▶ _Görev 1_:
Karşı davaya cevapla ilgili metinden bir bölümü aynen çoğaltın: "2. Davacı-karşı davalı" sözcüklerinin geçtiği yerden başlayın, "davanın reddini savunmuştur." sözcüklerinden sonra durun.

▶ _İncelenecek Metin_:
○ ○ ○ ○ ○

2. Davacı-karşı davalı vekili karşı davaya cevap dilekçesinde; taşınmaz üzerindeki tüm yapı ve ağaçların davacı-karşı davalıya ait olduğunu, mülkiyetin bunları da kapsadığını, tanık dinletmeye muvafakatleri olmadığını, karşı davacının dayısı olması nedeniyle taşınmazdan geçimini sağlaması için geçici olarak taşınmazı kullanmasına izin verildiğini, ancak sonraki süreçte taşınmazın teslim edilmediğini, sebepsiz zenginleşmeye ilişkin taleplerin zamanaşımına uğradığını, hapis hakkı istem şartlarının da oluşmadığını belirterek karşı davanın reddini savunmuştur.

○ ○ ○ ○ ○

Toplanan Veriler

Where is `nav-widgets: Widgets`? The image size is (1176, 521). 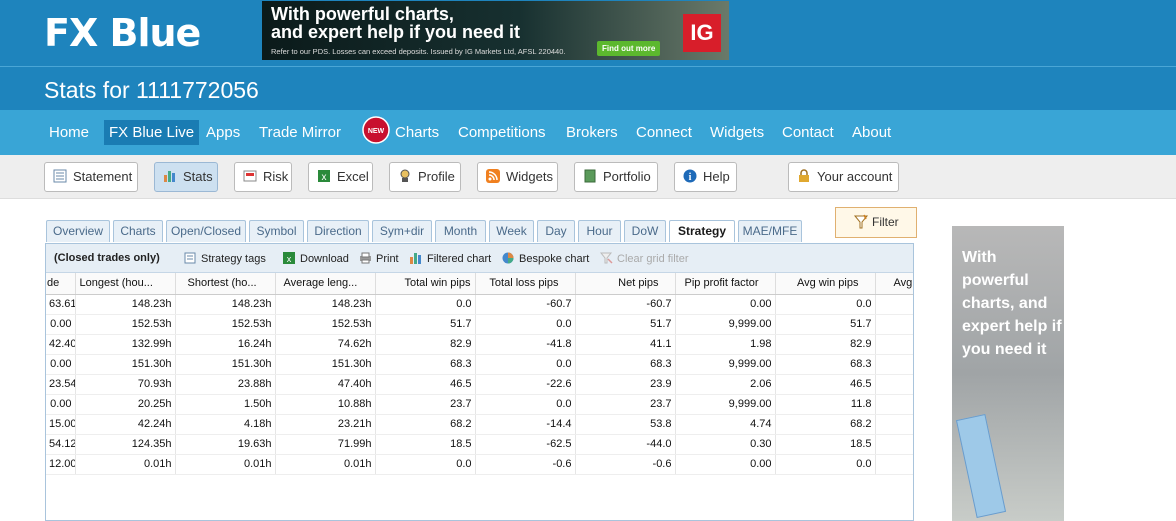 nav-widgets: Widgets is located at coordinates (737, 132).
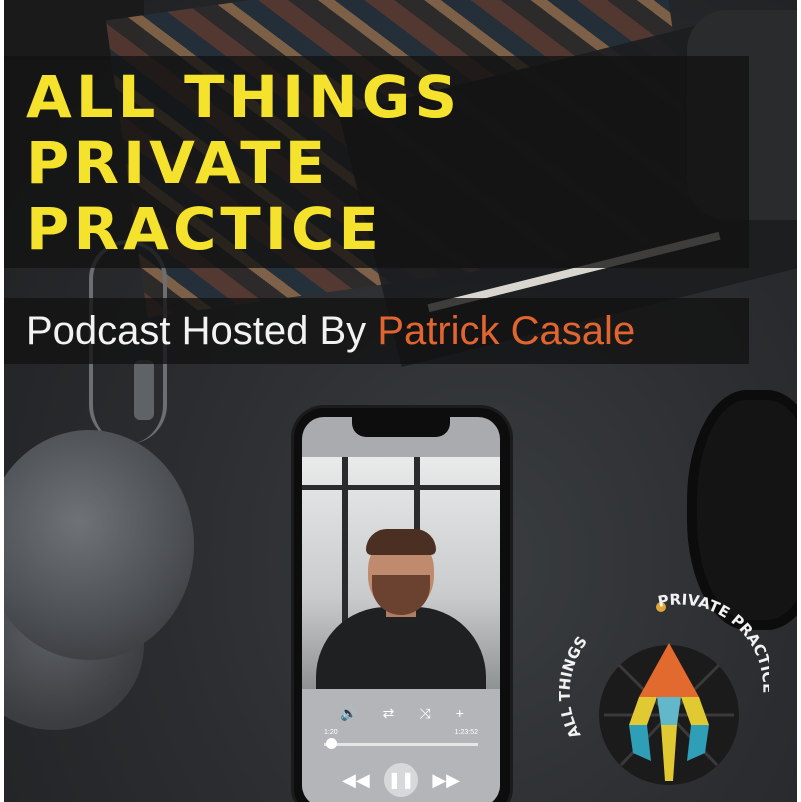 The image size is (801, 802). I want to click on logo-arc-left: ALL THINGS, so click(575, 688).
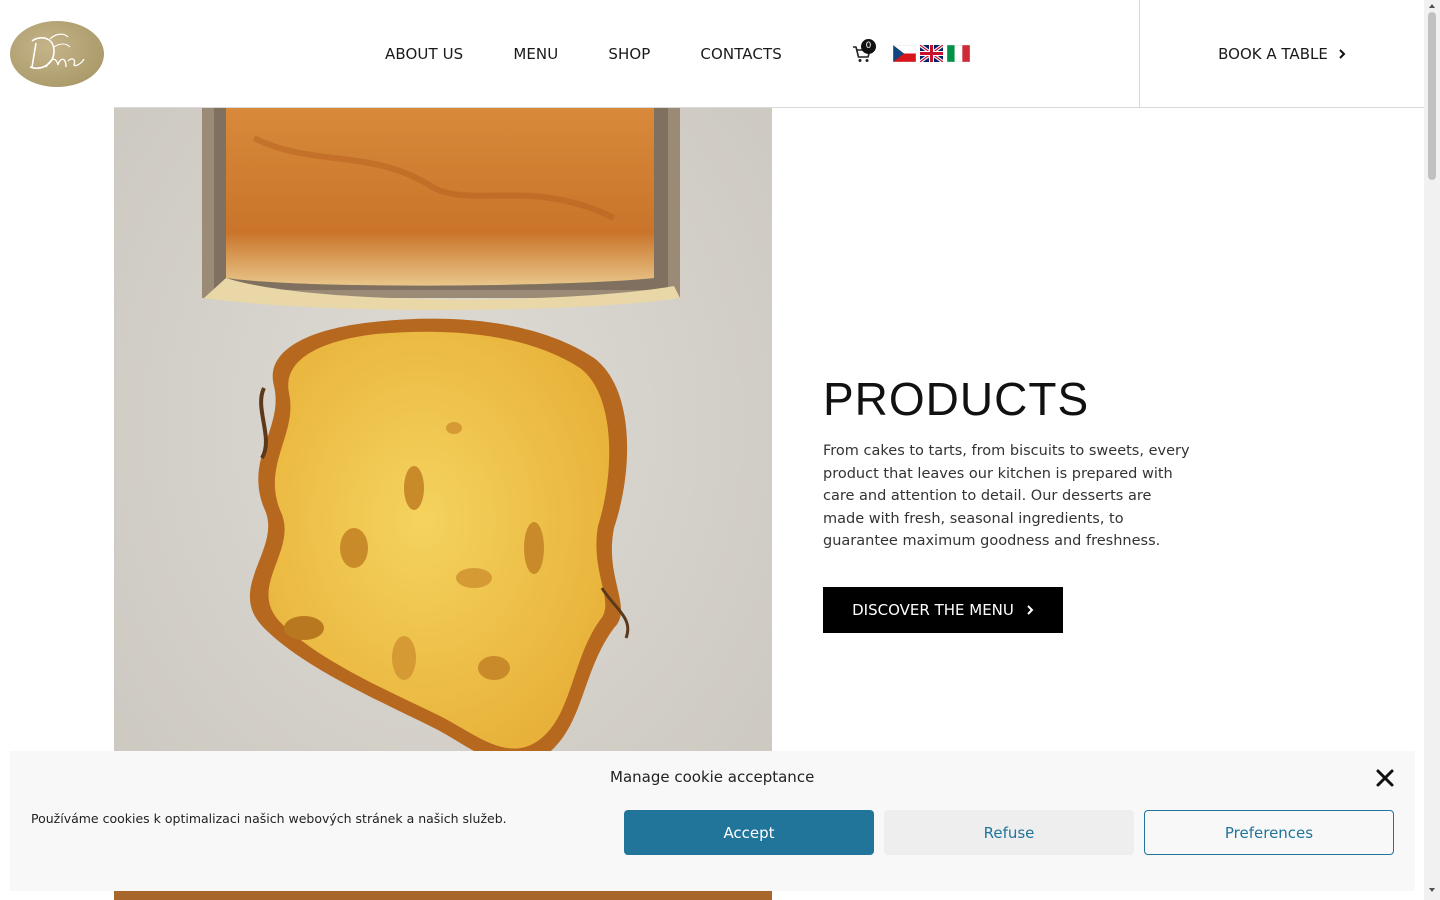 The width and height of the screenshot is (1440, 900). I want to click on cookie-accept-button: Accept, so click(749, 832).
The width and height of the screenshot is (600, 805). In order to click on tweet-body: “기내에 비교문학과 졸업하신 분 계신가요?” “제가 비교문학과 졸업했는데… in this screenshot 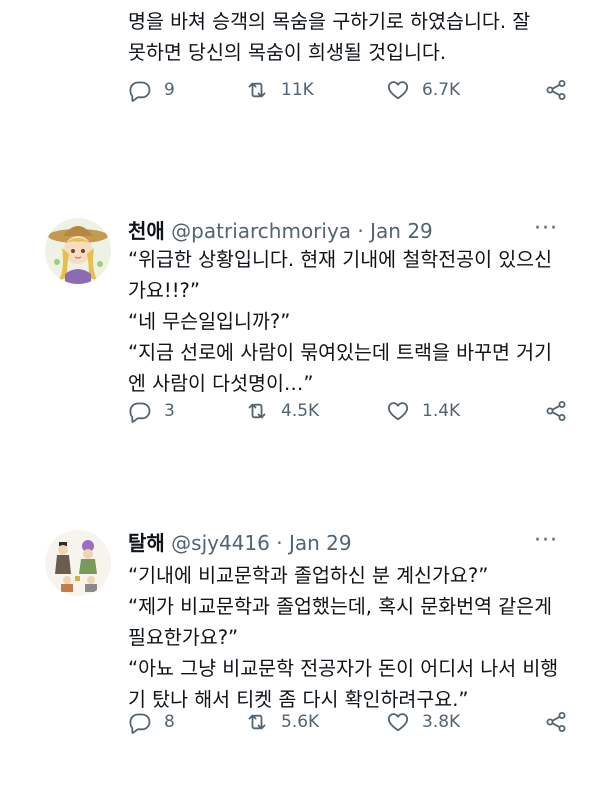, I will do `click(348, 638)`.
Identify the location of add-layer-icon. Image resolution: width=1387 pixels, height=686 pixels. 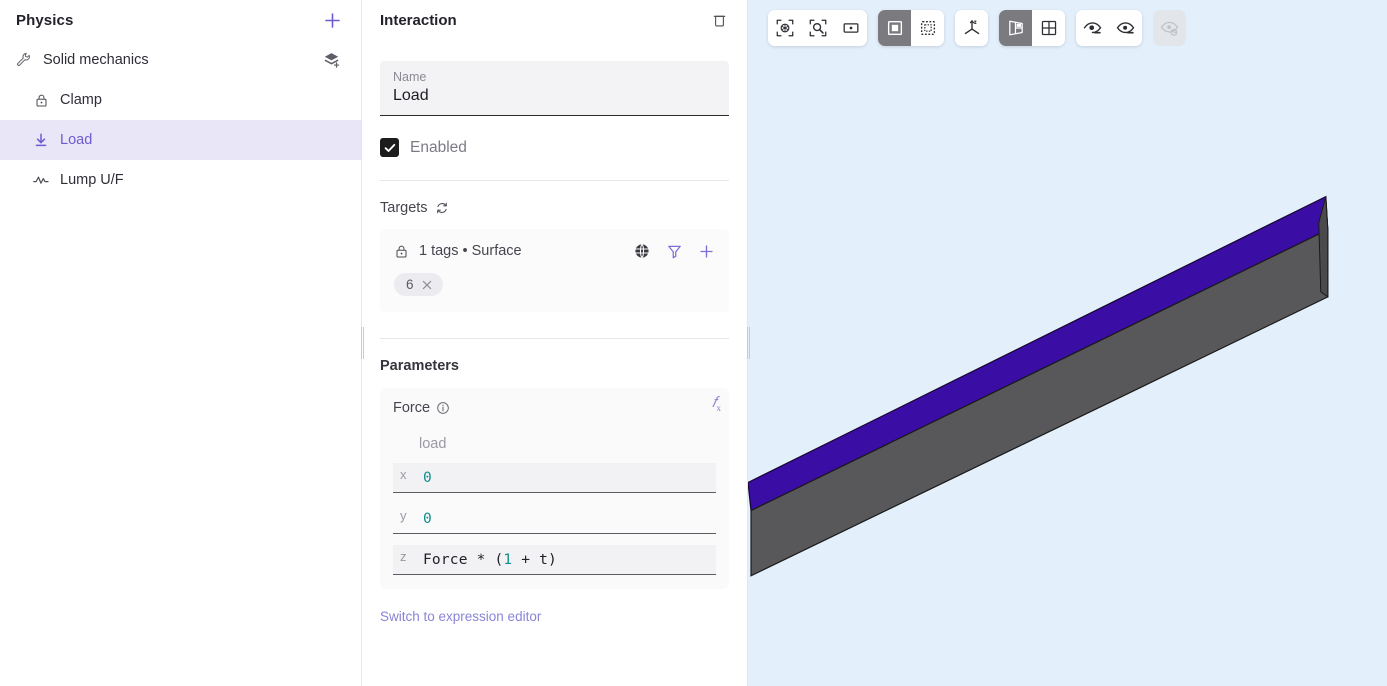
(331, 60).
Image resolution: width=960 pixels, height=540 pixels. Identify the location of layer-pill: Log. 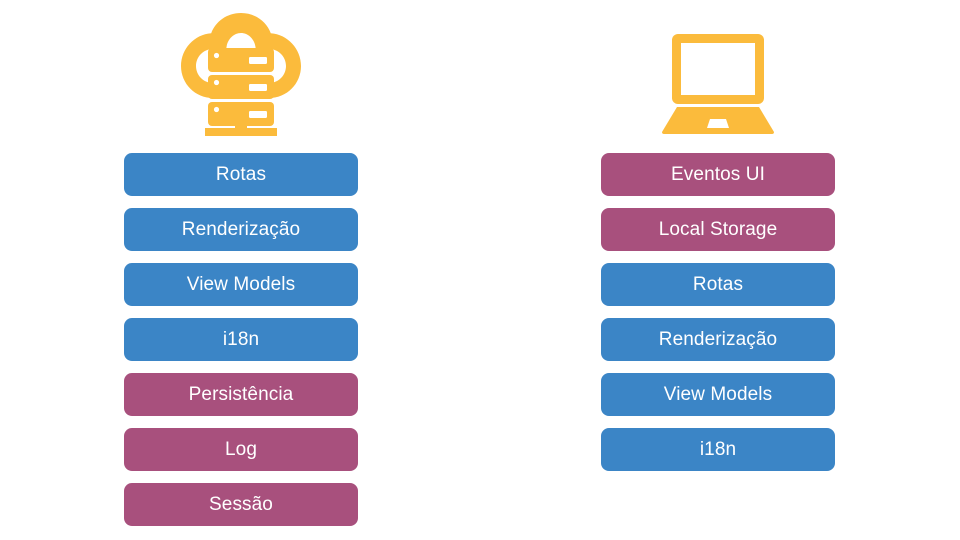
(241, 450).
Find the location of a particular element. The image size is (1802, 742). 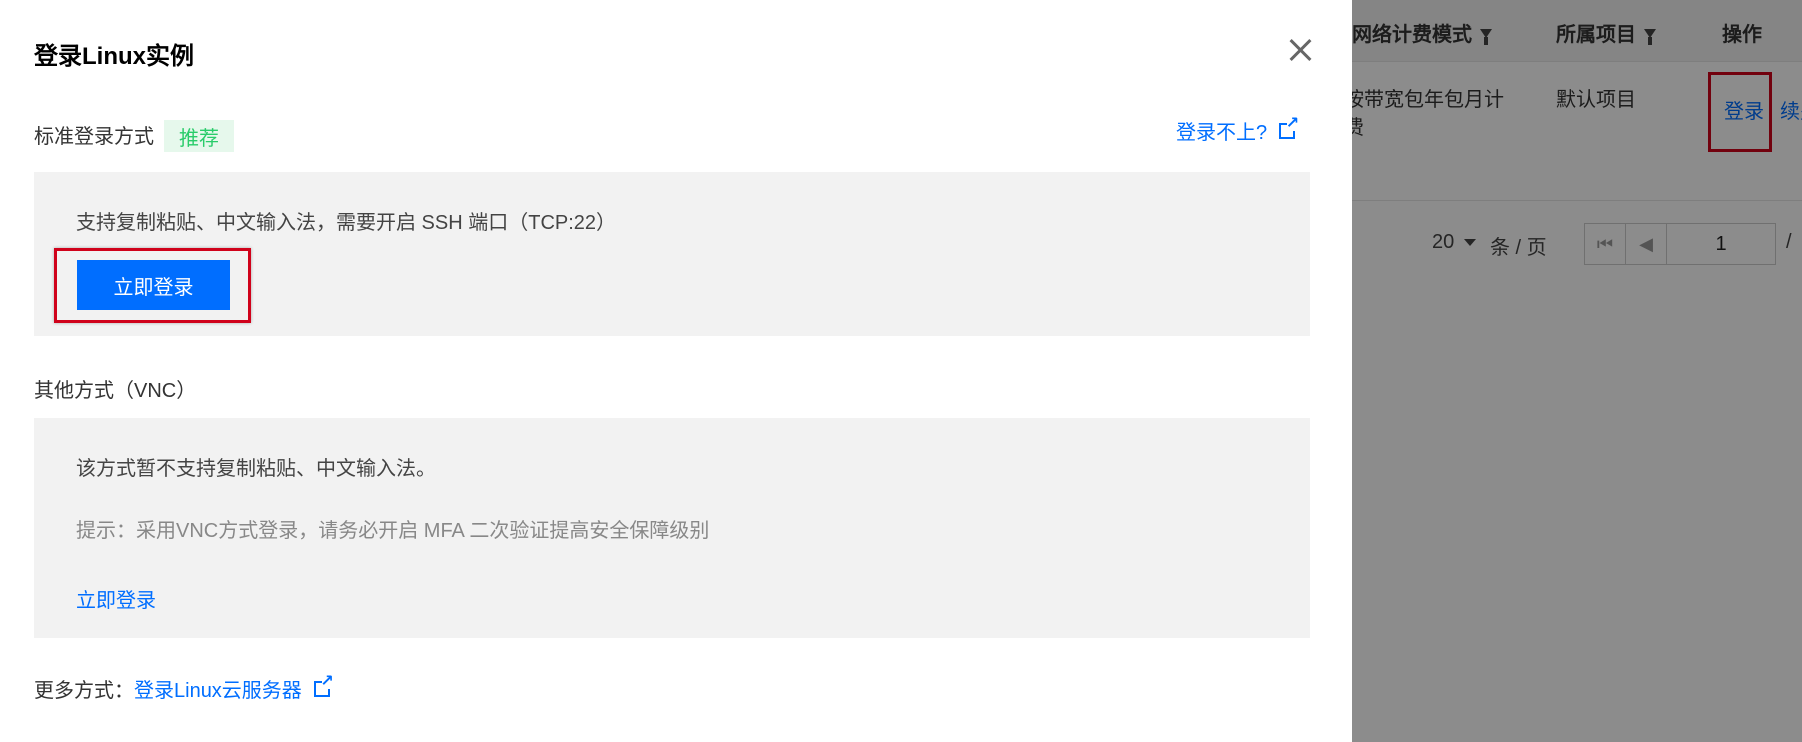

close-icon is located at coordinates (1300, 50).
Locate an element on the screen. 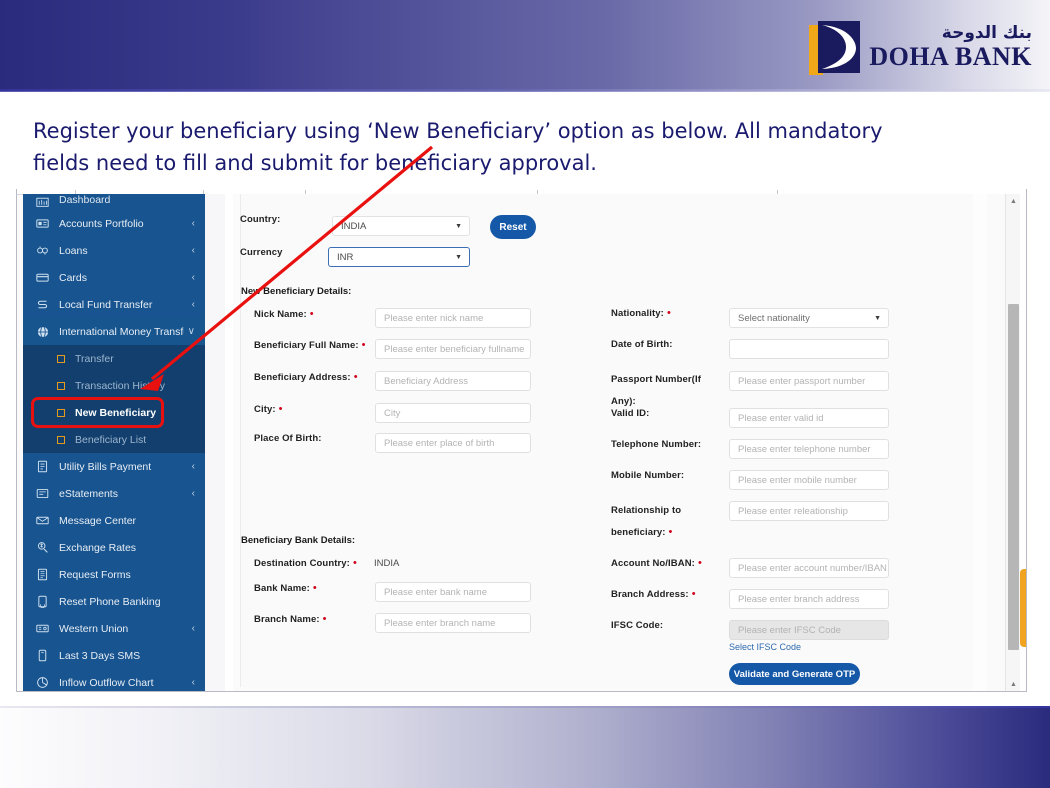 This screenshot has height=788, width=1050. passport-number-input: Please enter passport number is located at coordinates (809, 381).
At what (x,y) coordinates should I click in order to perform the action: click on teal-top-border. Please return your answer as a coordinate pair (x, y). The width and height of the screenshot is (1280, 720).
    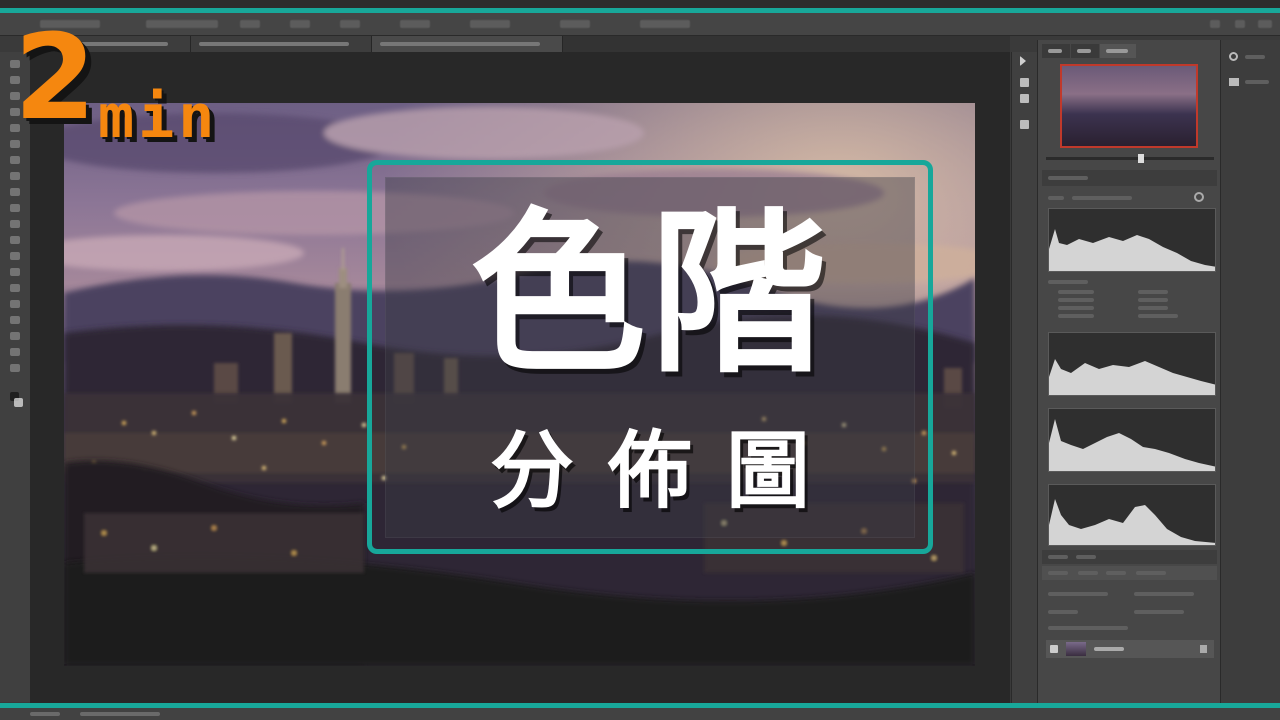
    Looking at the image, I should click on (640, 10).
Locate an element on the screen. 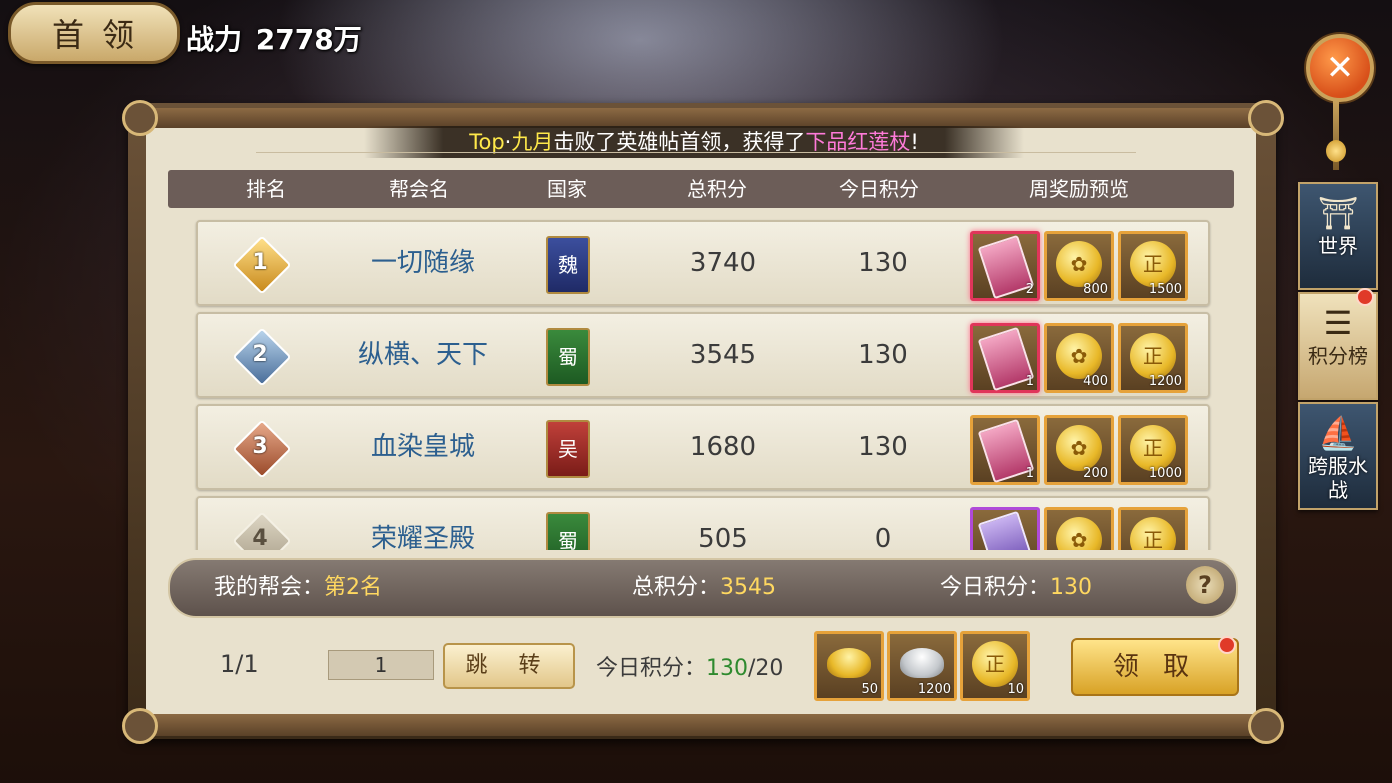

○ ○ ○ ○ ○

▶ _Görev 2_:
Kayıtlardaki satırları, "At what (x,y)" ifadesini içeren satırdan başlayarak kayıtların sonuna kadar, iki ucu da dahil ederek aynen yazın. Resimleri cevaba katmayın.

▶ _Görev Çıktısı 1_:
2. Davacı-karşı davalı vekili karşı davaya cevap dilekçesinde; taşınmaz üzerindeki tüm yapı ve ağaçların davacı-karşı davalıya ait olduğunu, mülkiyetin bunları da kapsadığını, tanık dinletmeye muvafakatleri olmadığını, karşı davacının dayısı olması nedeniyle taşınmazdan geçimini sağlaması için geçici olarak taşınmazı kullanmasına izin verildiğini, ancak sonraki süreçte taşınmazın teslim edilmediğini, sebepsiz zenginleşmeye ilişkin taleplerin zamanaşımına uğradığını, hapis hakkı istem şartlarının da oluşmadığını belirterek karşı davanın reddini savunmuştur.

▶ _Görev Çıktısı 2_:
At what (x,y) coordinates should I click in order to perform the action: click on teal-top-border. Please return your answer as a coordinate pair (x, y). The width and height of the screenshot is (1280, 720).
    Looking at the image, I should click on (640, 10).
Locate an element on the screen. 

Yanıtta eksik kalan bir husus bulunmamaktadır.